MikeWangWZHL / VidIL

Pytorch code for Language Models with Image Descriptors are Strong Few-Shot Video-Language Learners
MIT License
112 stars 1 forks source link

QA about the text-video retrieval result in the paper. #7

Closed RERV closed 2 years ago

RERV commented 2 years ago

Hi, thanks for your great work! I have a problem for the zero-shot text-video retrieval result in the paper. As shown in the first line of Table 5, t2v R@1 is 40.5 and R@5 is 62.8, image while in the original BLIP paper, image t2v R@1 is 43.3 and R@5 is 65.6, I think there must be several difference, e.g., backbone or etc. Could you tell me why the numbers are different? Thanks!

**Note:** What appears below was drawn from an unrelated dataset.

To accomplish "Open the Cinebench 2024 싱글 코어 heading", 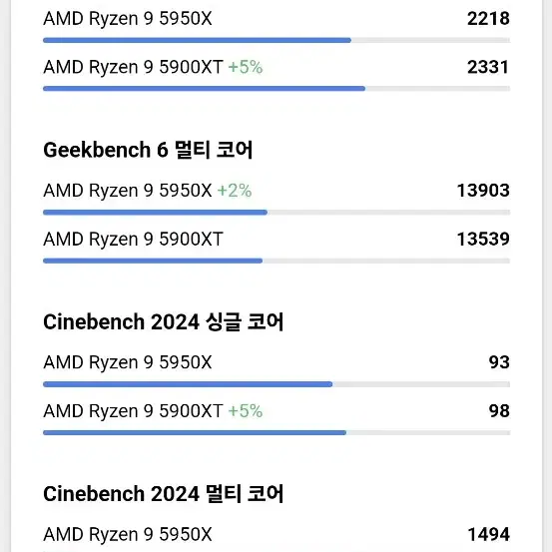I will click(x=164, y=321).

MikeWangWZHL commented 2 years ago

Hi, thanks for the question. Note that the scores shown in Table 10 in the BLIP paper is using the BLIP model further finetuned on COCO-retrieval, while here in our Table 5, the BLIP model is the pre-trained checkpoint. As mentioned earlier in our paper, we use "BLIP_cap" to denote the BLIP checkpoint that is further finetuned on COCO-captioning and "BLIP_vqa" to denote the checkpoint that further finetuned on VQA; otherwise "BLIP" refers to the original pre-trained checkpoint.